GPU (Graphics Processing Unit)

In short

A specialized computer chip that can perform thousands of calculations simultaneously, making it essential for training and running AI models.

A regular processor (CPU) is like a single brilliant mathematician who can solve any equation, but only one at a time. A GPU is like a stadium full of 10,000 average calculators, each solving a simple equation simultaneously. AI workloads are like grading 10,000 multiple-choice exams — you don’t need a genius, you need a lot of people working at once.

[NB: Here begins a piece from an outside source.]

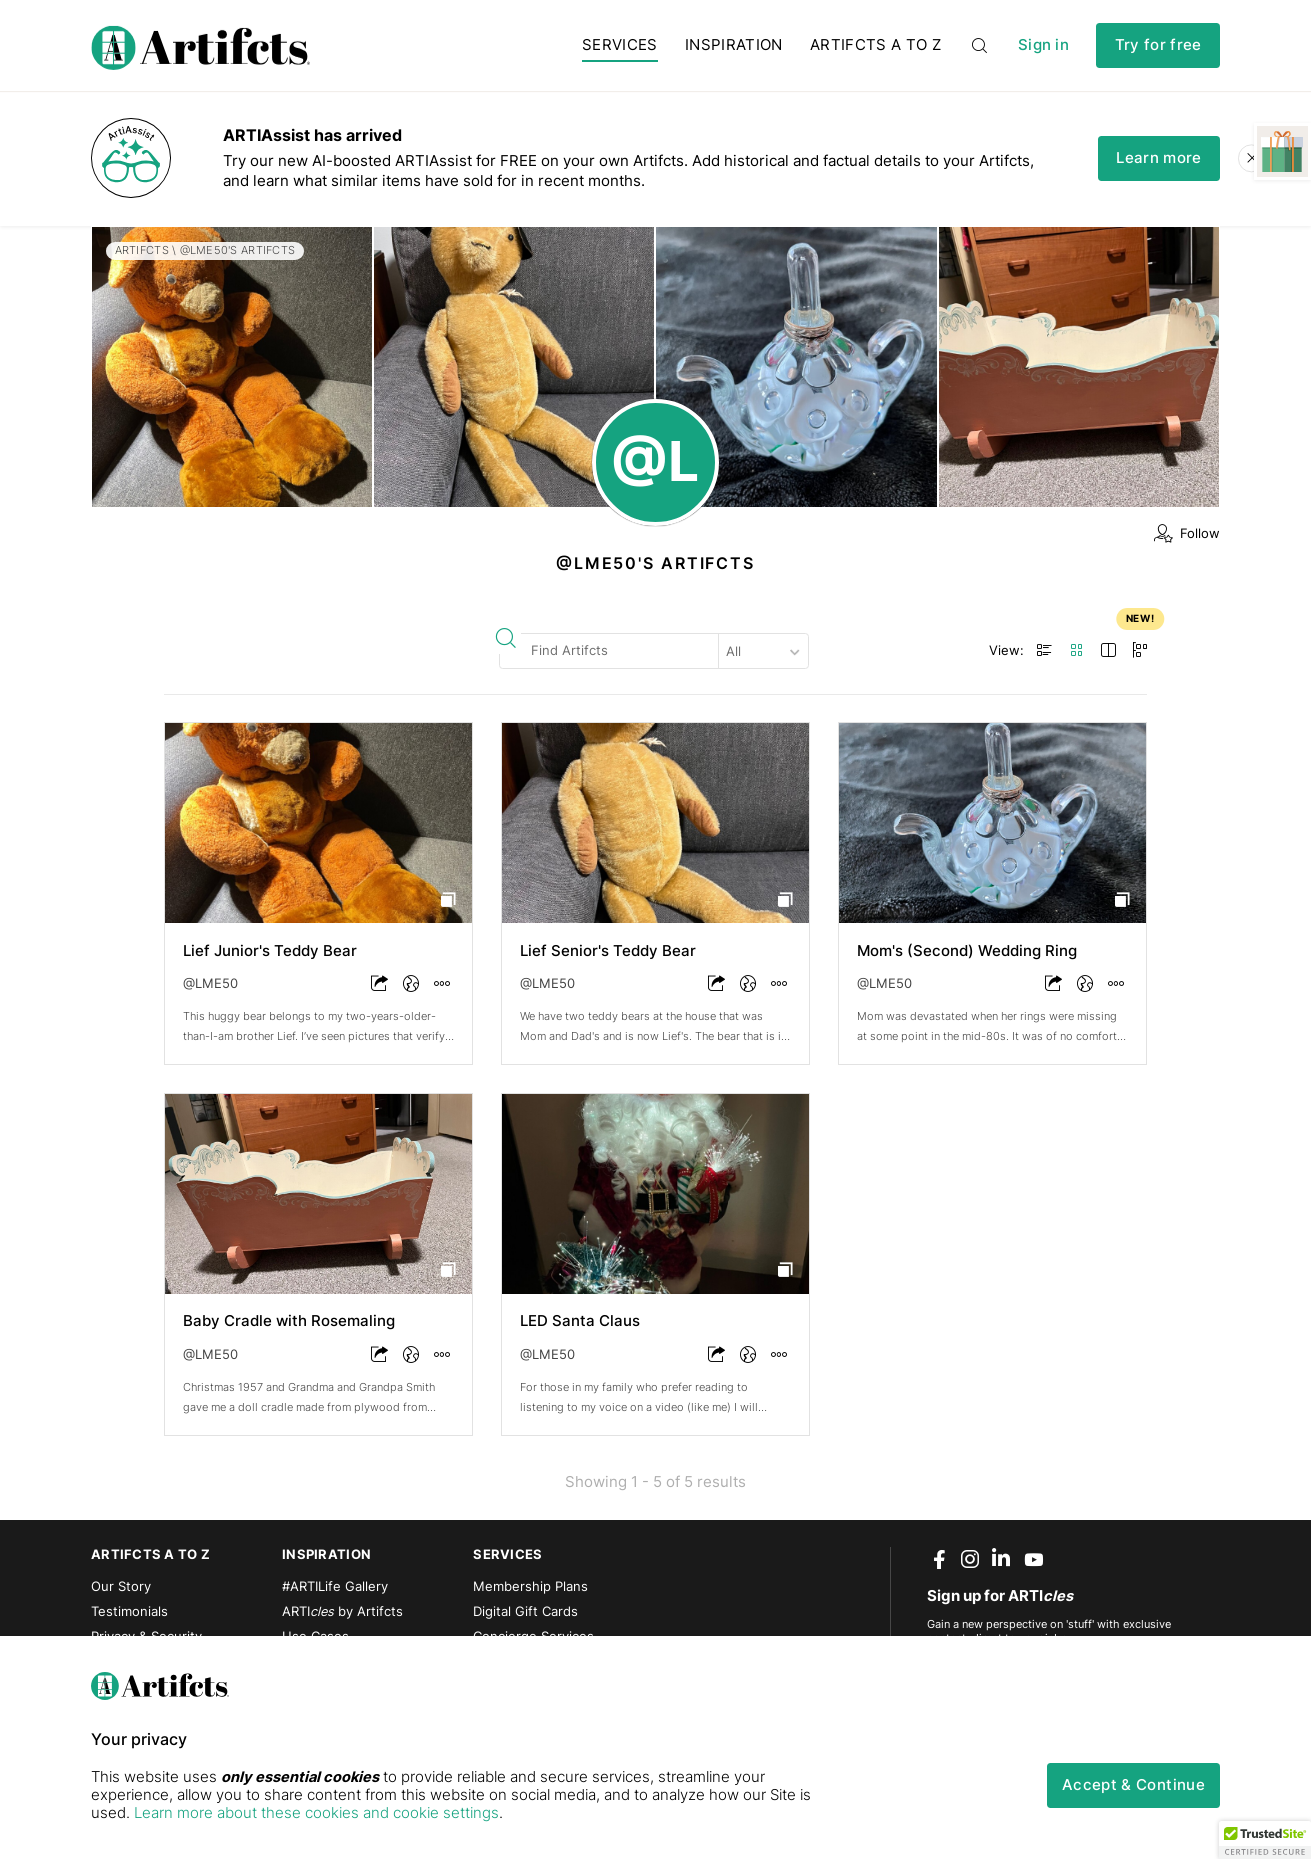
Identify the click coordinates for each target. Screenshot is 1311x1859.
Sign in (1043, 45)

AI models need to perform billions of mathematical operations — multiplying huge tables of numbers together. A GPU can do thousands of these multiplications in parallel. That’s why training a model that might take months on a regular processor can take days or hours on GPUs.

The dominant GPU maker for AI is NVIDIA. GPU costs are a major driver of AI expenses — renting a single high-end GPU in the cloud runs roughly $2–4 per hour. Training a frontier model can cost tens of millions of dollars in GPU time. This is also why running your own open models requires serious investment.

GPUs are used for both phases: Training (teaching the model, extremely compute-heavy) and Inference (running the trained model, less intensive but still benefits from GPUs). The cost and availability of GPUs is one of the main reasons why AI development is concentrated among a handful of large companies.